If you used integers/fixed point, you'd end up with insufficient accuracy up-close while wasting bits (or running out of range!) when the object is far away. EG if you want Mountain 1 to be in front of Mountain 2 it doesn't matter if the placing is out by a few millimetres, but it would be catastrophic if you hit MAX_INT!

I don't think accuracy or range would be a problem for storing coordinates. With 32 bits you could have 1/65 mm precision with a 65 km world (approximately).

NeARAZ
01-Sep-2003, 19:40
I see now that floating point makes more sense in view space. I was more thinking object placement while editing a level you can move to the more distant parts of. If you can only see the central parts up close, floating point is better again.
Quite many are actually using this - for rendering, everything gets into floats (for obvious reasons), but some things (mainly only object positions) are kept and tracked on "higher" data type - mostly it's 64 bit integers, less often it's double precision floats. With plain floats and "normal" game scenarios you start losing precision just after a few kilometers...
64 bit ints have a nice property that nearly all hardware/compilers support them (eg. PS2), and for those that don't support that in hardware, it isn't quite a loss, as you most often only need addition for coordinates :) The obtained range/precision is kinda huge - IIRC, it's like millimeter precision for distances up to Solar system size.
Double precision floats are poorly supported or not supported at all (again: PS2), hence not-so-widespead use.

EasyRaider
01-Sep-2003, 20:54
Quite many are actually using this - for rendering, everything gets into floats (for obvious reasons), but some things (mainly only object positions) are kept and tracked on "higher" data type - mostly it's 64 bit integers, less often it's double precision floats. With plain floats and "normal" game scenarios you start losing precision just after a few kilometers...

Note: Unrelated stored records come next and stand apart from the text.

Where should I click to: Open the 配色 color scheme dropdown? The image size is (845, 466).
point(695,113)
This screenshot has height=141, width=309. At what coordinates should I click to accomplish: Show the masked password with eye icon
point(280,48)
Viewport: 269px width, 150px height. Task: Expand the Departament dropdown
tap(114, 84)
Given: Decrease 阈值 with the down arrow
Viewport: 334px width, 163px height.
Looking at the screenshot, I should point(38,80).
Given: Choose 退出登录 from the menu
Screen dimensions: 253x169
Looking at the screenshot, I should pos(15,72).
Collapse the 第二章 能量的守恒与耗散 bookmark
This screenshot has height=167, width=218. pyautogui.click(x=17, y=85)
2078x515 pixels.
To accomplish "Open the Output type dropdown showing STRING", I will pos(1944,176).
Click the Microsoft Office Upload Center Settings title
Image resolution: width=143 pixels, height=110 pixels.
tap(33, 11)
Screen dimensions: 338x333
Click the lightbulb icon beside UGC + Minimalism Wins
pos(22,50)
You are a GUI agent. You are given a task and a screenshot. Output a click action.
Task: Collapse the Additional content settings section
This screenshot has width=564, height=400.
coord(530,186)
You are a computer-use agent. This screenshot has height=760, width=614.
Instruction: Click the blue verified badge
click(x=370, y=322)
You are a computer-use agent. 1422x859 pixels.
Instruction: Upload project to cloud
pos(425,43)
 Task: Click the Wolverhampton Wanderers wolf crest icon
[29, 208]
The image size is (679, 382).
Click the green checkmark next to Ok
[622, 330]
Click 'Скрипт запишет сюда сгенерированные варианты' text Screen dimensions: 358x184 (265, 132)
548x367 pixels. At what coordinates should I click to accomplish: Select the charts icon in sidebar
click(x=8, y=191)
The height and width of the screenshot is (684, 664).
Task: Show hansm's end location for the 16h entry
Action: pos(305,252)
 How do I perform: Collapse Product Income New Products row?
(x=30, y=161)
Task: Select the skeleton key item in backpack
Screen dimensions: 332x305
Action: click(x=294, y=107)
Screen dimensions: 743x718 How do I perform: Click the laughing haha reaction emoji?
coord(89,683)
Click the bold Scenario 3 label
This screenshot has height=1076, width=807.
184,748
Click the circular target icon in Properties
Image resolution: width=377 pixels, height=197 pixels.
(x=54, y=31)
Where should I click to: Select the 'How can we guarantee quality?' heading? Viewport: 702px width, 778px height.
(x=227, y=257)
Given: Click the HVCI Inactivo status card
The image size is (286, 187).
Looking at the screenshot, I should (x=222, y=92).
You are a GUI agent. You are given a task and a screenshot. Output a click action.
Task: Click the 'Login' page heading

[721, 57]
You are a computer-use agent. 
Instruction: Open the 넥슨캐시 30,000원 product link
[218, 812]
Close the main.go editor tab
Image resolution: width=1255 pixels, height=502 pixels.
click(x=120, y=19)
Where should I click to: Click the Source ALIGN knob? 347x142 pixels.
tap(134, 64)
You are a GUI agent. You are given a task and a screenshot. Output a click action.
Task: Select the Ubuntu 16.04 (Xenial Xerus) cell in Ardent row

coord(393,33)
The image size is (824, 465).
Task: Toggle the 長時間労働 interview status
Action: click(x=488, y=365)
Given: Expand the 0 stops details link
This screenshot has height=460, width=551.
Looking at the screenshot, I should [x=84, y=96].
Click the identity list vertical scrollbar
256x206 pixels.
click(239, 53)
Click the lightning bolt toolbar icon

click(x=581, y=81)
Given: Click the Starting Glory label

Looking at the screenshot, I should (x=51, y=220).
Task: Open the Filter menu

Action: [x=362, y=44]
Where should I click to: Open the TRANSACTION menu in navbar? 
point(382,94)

I assumed this was avoided because of the extra int to float conversions. Surely it's acceptable if you need the precision. I'm having a hard time imagining what kind of games would need more than 32 bit integer precision, though. That's significantly finer resolution than the diameter of a human hair over a 65 km area.

NeARAZ
02-Sep-2003, 08:04
I assumed this was avoided because of the extra int to float conversions. Surely it's acceptable if you need the precision.
Hey - you only need to do it for object positions - hence 3 YourSuperTypeToFloat conversions per object. That's really cheap, compared to all the other things that are happening :)
I'm having a hard time imagining what kind of games would need more than 32 bit integer precision, though.
I don't know either, but probably there exist some :) Some discussion on this subject was at gd-algorithms list a while ago: http://sourceforge.net/mailarchive/forum.php?forum_id=6188&max_rows=25&style=flat&viewmonth=200307&viewday=25 (look for "big fat things"). And I think at GDC2003, in one of presentations about Dungeon Siege, they've mentioned something similar.

Simon F
02-Sep-2003, 09:45
If you used integers/fixed point, you'd end up with insufficient accuracy up-close while wasting bits (or running out of range!) when the object is far away. EG if you want Mountain 1 to be in front of Mountain 2 it doesn't matter if the placing is out by a few millimetres, but it would be catastrophic if you hit MAX_INT!

I don't think accuracy or range would be a problem for storing coordinates. With 32 bits you could have 1/65 mm precision with a 65 km world (approximately).
I see your point, but all those bits are probably not really useable. With integer, you'd need to devote a certain number of bits just for 'overflow' and 'underflow' when doing intermediate operations (i.e. multiplications and additions) in, say, transformations. Balancing the number of bits for fraction and overflow is a complete pain-in-the-backside. Admittedly, you can have accuracy concerns with floating-point if you mess up the order of operations but I don't think that it's nearly as much of a concern.

The other this is I wonder if you'd get "full" 32 bit integer accuracy in a chip. Although addition is 'cheap', IIRC, an integer 32bit multiply is more expensive than the 32bit floating point version, since the expensive part, the n-bit*n-bit mul, is an O(n^2)ish operation. In FP, n~23 as opposed to ~32 with an int.